▶ Your objective
In the listing below, the lines from the first through the one with "Nieuwsarchief 2018 (844, 584)" are to be copied word for word.

*** Data for review Section Begins ***

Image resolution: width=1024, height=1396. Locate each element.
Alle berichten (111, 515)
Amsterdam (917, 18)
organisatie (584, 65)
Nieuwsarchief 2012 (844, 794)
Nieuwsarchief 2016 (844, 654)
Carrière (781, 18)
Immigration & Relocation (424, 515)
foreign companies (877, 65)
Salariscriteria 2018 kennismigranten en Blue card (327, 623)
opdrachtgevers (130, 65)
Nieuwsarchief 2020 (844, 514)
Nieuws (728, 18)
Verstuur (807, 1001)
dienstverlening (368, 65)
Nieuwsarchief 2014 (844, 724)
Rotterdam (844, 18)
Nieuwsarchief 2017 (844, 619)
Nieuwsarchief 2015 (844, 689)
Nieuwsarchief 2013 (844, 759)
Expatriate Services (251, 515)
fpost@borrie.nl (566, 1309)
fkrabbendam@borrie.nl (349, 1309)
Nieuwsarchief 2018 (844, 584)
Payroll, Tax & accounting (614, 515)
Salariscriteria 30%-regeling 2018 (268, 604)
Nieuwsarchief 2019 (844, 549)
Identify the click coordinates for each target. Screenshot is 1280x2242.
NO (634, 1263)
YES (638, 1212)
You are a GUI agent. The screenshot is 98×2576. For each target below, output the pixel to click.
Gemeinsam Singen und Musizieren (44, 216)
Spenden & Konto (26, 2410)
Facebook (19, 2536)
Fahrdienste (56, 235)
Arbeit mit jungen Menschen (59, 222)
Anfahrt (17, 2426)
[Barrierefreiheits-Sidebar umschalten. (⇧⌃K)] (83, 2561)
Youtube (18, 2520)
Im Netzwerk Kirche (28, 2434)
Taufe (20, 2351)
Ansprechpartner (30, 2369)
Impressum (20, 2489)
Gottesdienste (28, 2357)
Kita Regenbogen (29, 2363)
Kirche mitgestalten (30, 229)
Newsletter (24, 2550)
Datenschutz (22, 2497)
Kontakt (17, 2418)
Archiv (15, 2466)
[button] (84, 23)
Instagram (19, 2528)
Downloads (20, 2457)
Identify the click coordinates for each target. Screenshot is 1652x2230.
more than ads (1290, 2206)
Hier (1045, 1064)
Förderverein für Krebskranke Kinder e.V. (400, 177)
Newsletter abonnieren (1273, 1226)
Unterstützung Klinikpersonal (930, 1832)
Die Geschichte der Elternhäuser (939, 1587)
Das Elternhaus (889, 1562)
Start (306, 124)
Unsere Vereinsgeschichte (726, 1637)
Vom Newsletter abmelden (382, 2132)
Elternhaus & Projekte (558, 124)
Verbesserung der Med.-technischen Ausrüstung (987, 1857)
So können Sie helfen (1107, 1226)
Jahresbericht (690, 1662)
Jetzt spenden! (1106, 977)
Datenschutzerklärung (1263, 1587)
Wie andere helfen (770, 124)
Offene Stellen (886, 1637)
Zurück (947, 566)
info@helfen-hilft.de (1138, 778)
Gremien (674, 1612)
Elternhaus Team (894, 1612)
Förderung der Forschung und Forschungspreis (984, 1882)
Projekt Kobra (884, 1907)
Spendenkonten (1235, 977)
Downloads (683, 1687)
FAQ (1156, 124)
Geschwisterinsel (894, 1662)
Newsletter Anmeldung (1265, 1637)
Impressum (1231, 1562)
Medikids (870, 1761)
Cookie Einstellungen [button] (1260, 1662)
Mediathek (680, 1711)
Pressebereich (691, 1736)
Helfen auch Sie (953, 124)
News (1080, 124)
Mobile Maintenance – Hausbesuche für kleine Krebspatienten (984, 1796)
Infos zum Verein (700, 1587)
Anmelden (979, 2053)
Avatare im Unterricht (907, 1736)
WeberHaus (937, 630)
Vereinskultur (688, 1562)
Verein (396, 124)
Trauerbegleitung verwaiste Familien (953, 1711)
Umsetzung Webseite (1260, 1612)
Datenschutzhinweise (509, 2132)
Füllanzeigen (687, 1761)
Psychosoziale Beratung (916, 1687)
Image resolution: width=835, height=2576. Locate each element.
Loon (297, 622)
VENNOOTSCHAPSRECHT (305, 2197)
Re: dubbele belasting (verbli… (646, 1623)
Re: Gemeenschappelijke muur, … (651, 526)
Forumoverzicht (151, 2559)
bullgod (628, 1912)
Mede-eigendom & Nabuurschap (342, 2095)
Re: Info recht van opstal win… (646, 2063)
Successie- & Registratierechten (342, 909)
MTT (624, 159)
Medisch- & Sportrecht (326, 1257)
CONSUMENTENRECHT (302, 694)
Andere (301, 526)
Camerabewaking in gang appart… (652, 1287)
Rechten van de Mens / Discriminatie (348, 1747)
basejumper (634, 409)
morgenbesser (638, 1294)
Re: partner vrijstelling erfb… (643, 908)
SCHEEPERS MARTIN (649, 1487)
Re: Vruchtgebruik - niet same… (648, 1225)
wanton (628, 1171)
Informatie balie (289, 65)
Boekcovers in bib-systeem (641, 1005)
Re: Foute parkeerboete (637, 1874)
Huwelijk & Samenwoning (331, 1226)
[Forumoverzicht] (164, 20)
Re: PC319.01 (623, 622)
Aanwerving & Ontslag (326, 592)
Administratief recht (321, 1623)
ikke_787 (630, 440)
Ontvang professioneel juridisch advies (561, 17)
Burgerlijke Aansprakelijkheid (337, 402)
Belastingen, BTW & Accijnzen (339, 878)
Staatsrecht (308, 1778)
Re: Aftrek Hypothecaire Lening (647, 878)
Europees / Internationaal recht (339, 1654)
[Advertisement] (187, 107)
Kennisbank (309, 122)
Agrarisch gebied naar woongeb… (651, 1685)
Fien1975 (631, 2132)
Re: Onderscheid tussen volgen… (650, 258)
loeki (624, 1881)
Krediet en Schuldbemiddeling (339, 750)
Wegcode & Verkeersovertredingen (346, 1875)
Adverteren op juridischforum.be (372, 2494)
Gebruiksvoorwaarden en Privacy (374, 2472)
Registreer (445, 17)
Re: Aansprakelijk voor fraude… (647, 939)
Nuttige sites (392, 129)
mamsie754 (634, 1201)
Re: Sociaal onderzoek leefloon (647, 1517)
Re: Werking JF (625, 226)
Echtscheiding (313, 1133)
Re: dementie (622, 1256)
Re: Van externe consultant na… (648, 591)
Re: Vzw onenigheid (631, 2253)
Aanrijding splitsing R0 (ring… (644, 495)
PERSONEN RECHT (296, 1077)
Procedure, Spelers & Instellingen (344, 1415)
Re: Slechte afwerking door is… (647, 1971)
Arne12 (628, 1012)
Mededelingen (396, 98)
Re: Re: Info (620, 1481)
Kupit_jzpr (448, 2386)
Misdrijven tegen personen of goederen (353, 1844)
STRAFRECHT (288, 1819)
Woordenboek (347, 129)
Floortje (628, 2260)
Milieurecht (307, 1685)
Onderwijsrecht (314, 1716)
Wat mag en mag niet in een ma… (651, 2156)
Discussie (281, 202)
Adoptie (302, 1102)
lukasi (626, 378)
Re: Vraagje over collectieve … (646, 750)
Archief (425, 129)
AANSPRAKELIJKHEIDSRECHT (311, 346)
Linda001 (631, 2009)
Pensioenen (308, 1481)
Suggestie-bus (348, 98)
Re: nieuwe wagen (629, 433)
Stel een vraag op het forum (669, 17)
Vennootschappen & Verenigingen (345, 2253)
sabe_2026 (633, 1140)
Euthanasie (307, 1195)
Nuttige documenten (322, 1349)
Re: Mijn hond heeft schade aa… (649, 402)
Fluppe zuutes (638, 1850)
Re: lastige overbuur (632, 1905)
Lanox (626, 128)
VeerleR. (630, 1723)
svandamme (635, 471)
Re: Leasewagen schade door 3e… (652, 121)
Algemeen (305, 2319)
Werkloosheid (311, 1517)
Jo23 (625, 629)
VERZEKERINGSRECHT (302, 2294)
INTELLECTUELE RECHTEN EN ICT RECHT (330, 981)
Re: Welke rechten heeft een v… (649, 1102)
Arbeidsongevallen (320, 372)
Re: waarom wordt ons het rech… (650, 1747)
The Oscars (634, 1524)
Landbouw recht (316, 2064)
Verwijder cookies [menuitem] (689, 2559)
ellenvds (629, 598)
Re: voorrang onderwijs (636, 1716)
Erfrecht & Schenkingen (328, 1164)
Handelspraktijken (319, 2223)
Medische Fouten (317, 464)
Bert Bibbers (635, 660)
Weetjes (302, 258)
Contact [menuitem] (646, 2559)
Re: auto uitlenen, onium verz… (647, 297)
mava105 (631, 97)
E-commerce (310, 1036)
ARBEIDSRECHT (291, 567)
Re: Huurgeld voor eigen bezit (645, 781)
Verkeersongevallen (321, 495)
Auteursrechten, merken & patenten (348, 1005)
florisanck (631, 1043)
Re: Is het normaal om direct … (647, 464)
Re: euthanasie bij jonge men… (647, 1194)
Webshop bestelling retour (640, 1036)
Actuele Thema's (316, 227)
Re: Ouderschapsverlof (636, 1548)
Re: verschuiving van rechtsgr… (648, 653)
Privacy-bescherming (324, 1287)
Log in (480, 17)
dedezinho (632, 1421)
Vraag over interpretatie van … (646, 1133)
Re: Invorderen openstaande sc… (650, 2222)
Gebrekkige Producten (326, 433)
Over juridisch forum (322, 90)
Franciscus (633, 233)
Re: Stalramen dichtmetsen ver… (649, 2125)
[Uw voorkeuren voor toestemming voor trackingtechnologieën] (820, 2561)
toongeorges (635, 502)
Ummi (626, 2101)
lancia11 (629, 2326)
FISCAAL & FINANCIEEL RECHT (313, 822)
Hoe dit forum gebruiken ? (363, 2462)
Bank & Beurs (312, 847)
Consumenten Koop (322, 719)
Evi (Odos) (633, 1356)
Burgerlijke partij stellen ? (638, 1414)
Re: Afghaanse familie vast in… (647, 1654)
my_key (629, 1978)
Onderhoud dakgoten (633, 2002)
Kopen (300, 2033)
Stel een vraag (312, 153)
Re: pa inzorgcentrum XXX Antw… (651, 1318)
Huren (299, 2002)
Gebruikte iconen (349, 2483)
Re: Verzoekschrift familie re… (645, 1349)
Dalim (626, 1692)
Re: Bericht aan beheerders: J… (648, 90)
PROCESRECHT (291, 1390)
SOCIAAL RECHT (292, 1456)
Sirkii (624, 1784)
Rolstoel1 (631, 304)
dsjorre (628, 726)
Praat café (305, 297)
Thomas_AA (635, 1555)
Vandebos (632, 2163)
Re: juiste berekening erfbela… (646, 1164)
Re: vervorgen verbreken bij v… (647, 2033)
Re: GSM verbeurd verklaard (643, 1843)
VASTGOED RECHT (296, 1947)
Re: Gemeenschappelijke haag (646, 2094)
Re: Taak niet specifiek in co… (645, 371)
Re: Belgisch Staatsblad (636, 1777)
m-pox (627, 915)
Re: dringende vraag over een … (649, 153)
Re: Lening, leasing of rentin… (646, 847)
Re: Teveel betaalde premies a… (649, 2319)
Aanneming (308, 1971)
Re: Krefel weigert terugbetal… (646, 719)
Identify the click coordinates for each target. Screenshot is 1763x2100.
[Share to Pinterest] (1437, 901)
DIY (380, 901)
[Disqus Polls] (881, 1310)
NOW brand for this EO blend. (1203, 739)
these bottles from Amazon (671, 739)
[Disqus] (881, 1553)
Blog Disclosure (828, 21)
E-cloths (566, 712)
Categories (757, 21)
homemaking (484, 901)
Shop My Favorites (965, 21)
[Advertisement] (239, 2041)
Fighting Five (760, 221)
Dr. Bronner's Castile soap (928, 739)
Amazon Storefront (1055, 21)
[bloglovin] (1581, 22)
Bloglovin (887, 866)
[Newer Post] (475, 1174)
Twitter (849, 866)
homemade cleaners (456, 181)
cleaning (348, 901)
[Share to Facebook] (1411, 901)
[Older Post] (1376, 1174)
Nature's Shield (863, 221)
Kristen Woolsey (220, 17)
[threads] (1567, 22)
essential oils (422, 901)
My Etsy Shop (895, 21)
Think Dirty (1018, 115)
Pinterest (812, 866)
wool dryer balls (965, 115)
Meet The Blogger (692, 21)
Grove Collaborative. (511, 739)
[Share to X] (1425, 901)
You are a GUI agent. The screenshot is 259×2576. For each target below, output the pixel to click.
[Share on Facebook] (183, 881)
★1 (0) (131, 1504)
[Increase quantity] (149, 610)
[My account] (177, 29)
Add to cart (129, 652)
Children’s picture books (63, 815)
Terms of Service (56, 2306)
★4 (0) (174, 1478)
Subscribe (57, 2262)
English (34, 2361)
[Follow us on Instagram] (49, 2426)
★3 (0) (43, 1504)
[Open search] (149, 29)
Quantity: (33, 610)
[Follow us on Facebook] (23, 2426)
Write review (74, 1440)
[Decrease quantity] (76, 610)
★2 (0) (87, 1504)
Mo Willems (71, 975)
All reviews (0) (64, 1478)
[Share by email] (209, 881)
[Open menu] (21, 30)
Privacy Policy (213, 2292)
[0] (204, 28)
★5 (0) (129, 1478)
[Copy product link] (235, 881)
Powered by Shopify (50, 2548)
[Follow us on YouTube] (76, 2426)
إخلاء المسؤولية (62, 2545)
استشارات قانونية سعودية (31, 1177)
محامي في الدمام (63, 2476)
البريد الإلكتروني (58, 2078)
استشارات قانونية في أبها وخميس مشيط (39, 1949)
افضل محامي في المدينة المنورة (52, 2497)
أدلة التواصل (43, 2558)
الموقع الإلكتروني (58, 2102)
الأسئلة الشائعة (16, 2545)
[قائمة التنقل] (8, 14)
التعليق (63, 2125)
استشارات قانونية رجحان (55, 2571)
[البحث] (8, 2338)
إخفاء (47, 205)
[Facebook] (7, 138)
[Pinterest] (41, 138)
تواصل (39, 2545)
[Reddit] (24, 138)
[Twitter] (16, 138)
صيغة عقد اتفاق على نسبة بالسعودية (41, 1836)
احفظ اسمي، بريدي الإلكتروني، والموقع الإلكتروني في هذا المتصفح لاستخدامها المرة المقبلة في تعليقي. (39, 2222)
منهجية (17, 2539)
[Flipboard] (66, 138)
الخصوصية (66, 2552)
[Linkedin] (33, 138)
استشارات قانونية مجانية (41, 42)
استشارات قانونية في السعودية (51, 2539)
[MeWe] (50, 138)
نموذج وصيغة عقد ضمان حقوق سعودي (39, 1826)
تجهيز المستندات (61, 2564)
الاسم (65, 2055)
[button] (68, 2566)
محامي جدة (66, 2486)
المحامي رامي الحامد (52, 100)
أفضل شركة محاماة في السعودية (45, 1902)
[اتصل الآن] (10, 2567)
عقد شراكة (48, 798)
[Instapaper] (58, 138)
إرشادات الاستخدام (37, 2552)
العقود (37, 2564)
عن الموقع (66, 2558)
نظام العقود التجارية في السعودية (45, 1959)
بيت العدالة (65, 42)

*** Data for review Section Ends ***

▶ Response area
Image resolution: width=1024, height=1396. Locate each element.
Alle berichten (111, 515)
Amsterdam (917, 18)
organisatie (584, 65)
Nieuwsarchief 2012 (844, 794)
Nieuwsarchief 2016 (844, 654)
Carrière (781, 18)
Immigration & Relocation (424, 515)
foreign companies (877, 65)
Salariscriteria 2018 kennismigranten en Blue card (327, 623)
opdrachtgevers (130, 65)
Nieuwsarchief 2020 (844, 514)
Nieuws (728, 18)
Verstuur (807, 1001)
dienstverlening (368, 65)
Nieuwsarchief 2014 (844, 724)
Rotterdam (844, 18)
Nieuwsarchief 2017 (844, 619)
Nieuwsarchief 2015 (844, 689)
Nieuwsarchief 2013 (844, 759)
Expatriate Services (251, 515)
fpost@borrie.nl (566, 1309)
fkrabbendam@borrie.nl (349, 1309)
Nieuwsarchief 2018 (844, 584)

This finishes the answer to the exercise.